Die „Mondscheinbar“ in der Münchner „Kultfabrik“. Hier wollte Student Manuel feiern – und durfte wegen seiner Hautfarbe nicht rein. Das Bild hat die AZ einige Tage später aufgenommen. Foto: Gregor Feindt

Ein 19-jähriger Student wird vom Türsteher der Mondscheinbar abgewiesen – weil er schwarz ist. Das KVR schaltet sich ein. In der AZ redet jetzt die Betreiberin

München - Das Logo der Vereinigung ziert ein Schlagring. Das Motto: „Zusammenhalt, Ehre, Stolz!“ Und: „Feel the pain!“ Fühle den Schmerz! Auf der Internetseite posieren die Männer mit kurz rasierten Haaren, einer mit blutverschmierter Maske.

Ein Mitglied der Gang ist nach AZ-Informationen Heinz S. (Name geändert). Er war der Türsteher, der den Studenten Manuel T. (19, Name geändert) vor der Mondscheinbar in der Kultfabrik mit den Worten abwies: „Ich darf keine Schwarzen reinlassen. Anweisung der Chefin.“ (AZ berichtete).

Ein Fall, der für Wirbel sorgt. Auf az-muenchen.de, wo viele User ihrer Empörung Luft machen. Aber auch im Münchner Kreisverwaltungsreferat, das die Betreiberin gestern sofort zum Rapport in die Poccistraße bestellt.

Dort beteuert Sabine Hörhager (32), dass es diese Anweisung von ihr nicht gab. Wohl aber Probleme mit dem Türsteher.

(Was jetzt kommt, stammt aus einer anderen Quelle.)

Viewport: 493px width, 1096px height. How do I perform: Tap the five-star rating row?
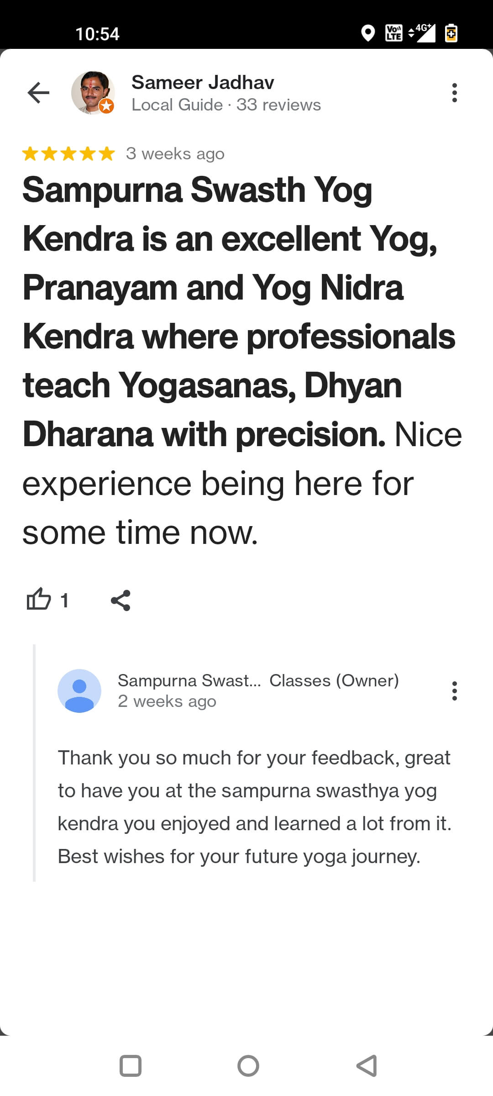coord(68,153)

„Stempel keine Ausländer für diesen Club!“

Aus dem Club-Umfeld hat die AZ erfahren, dass es bereits am ersten Arbeitstag von Heinz S., der zur Aushilfe in der Mondscheinbar tätig war, einen ähnlichen Vorfall gab. So soll er einer Angestellten die Anweisung erteilt haben: „Stempel und promote keine Ausländer für diesen Club!“

Daraufhin interveniert Sabine Hörhager – die einen schwarzen DJ und Barkeeper beschäftigt und mit einem Schwarzen liiert ist – und stellt klar, „dass dies nicht unsere Einstellung ist. Wir legen sehr großen Wert auf eine Discothek mit Gästen aller Nationalitäten, sind ein sehr aufgeschlossener Club!“

Danach geht es eine Zeitlang scheinbar gut. Doch schon bald häufen sich die Beschwerden über Heinz S. „Er lässt uns hier nicht rein!“, klagen viele der Stammgäste.

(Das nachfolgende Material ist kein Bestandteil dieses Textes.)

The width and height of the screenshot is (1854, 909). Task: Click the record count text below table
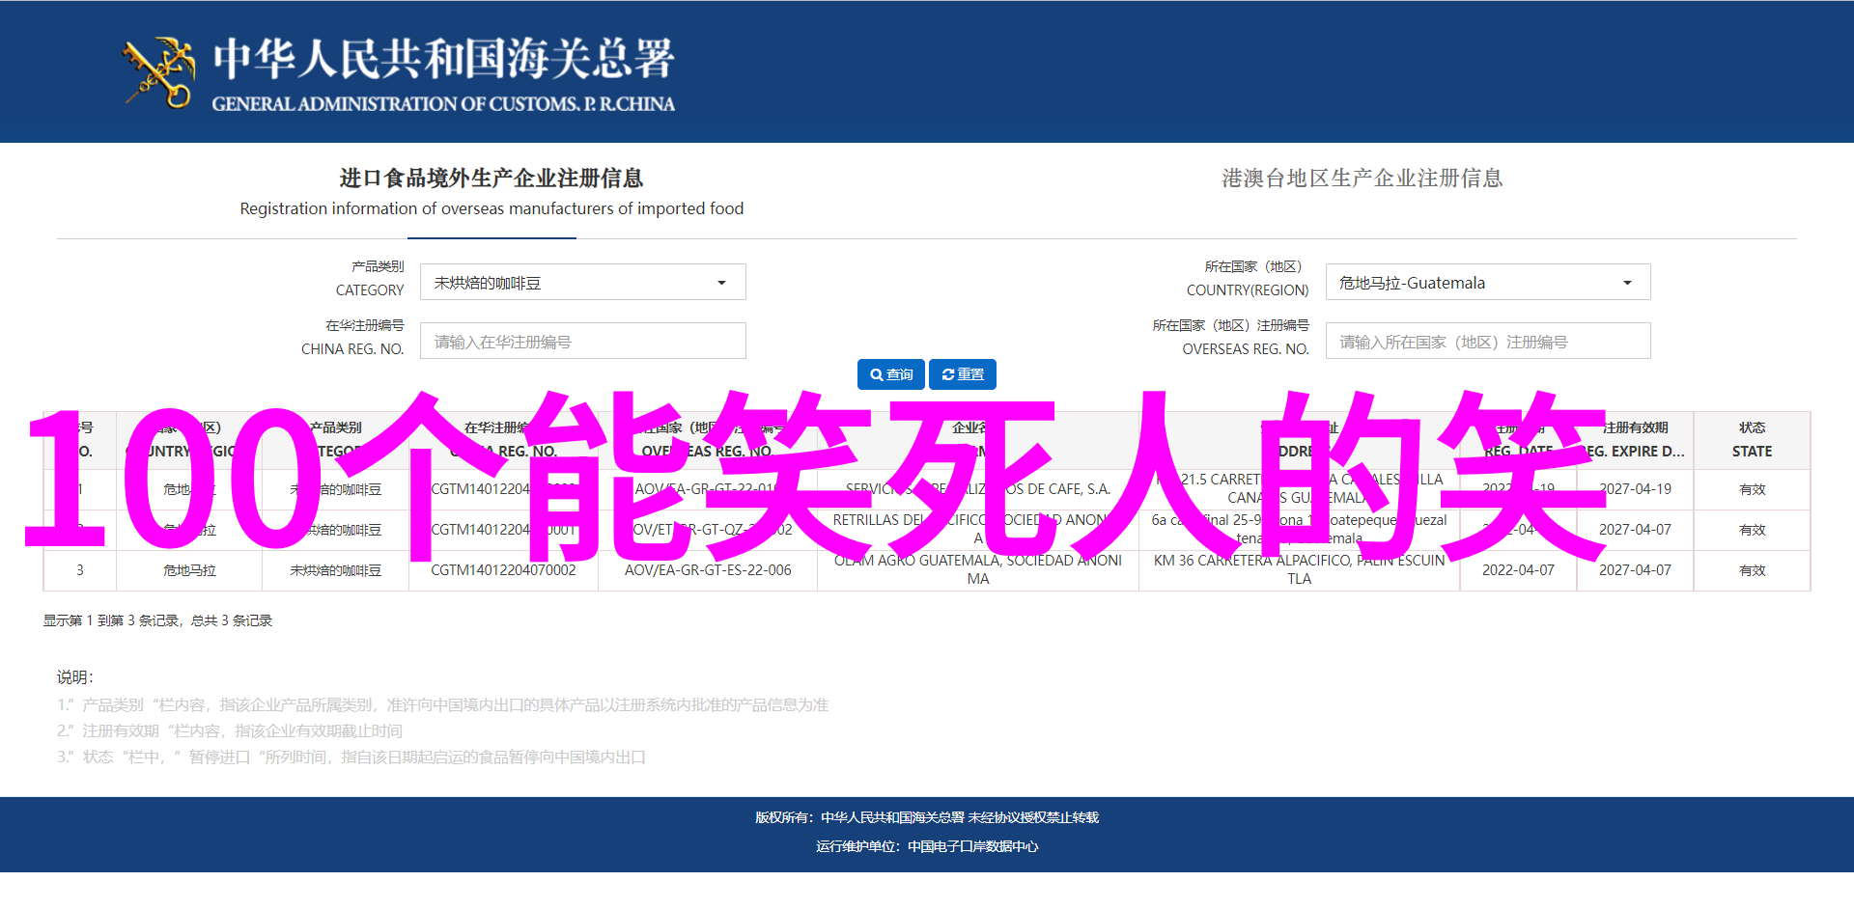(157, 620)
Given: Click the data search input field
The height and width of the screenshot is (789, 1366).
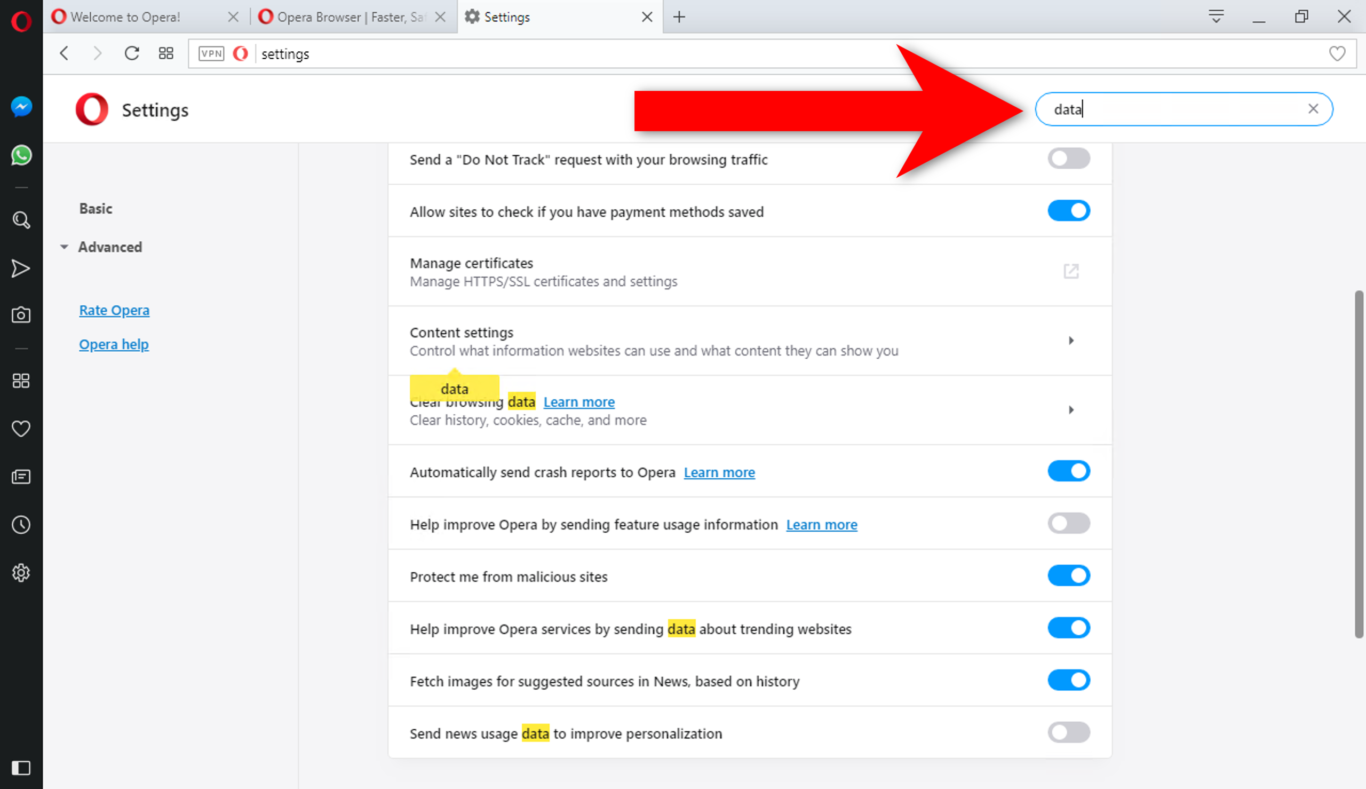Looking at the screenshot, I should click(1185, 109).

In der Zeit passiert auch der Vorfall mit Manuel T. Dessen Vater schreibt einen enttäuschten Brief an den Club, erhält allerdings keine Antwort. „Aber ich wurde aufmerksamer und hellhöriger“, sagt Hörhager.

Wenig später eskaliert die Situation, als der Türsteher einen ausländischen Gast, den die Betreiberin gut kennt, partout nicht im Club haben will. Daraufhin stellt er seine Chefin vor die Wahl: „Entweder ich oder er!“ Die Folge: eine sofortige Kündigung.

Sabine Hörhager will Manuel T. nun in die Mondscheinbar einladen. „Ich möchte ihm mein Team vorstellen, um dieses Missverständnis und den falschen Eindruck, den er bekam, aus der Welt zu schaffen. Entschuldige, Manuel!“

Auch die Kultfabrik hat der Vorfall aufgeschreckt. „Wir distanzieren uns von jeglicher Art von Rassismus und Stigmatisierung“, sagt Sprecherin Janine Bogosyan.

Man verstehe sich ausdrücklich als multikulturelles Ausgeh- und Erlebnisgelände. Die Bars, Discos und Clubs würden unter anderem von Brasilianern, Chilenen, Rumänen, Türken und Iren betrieben.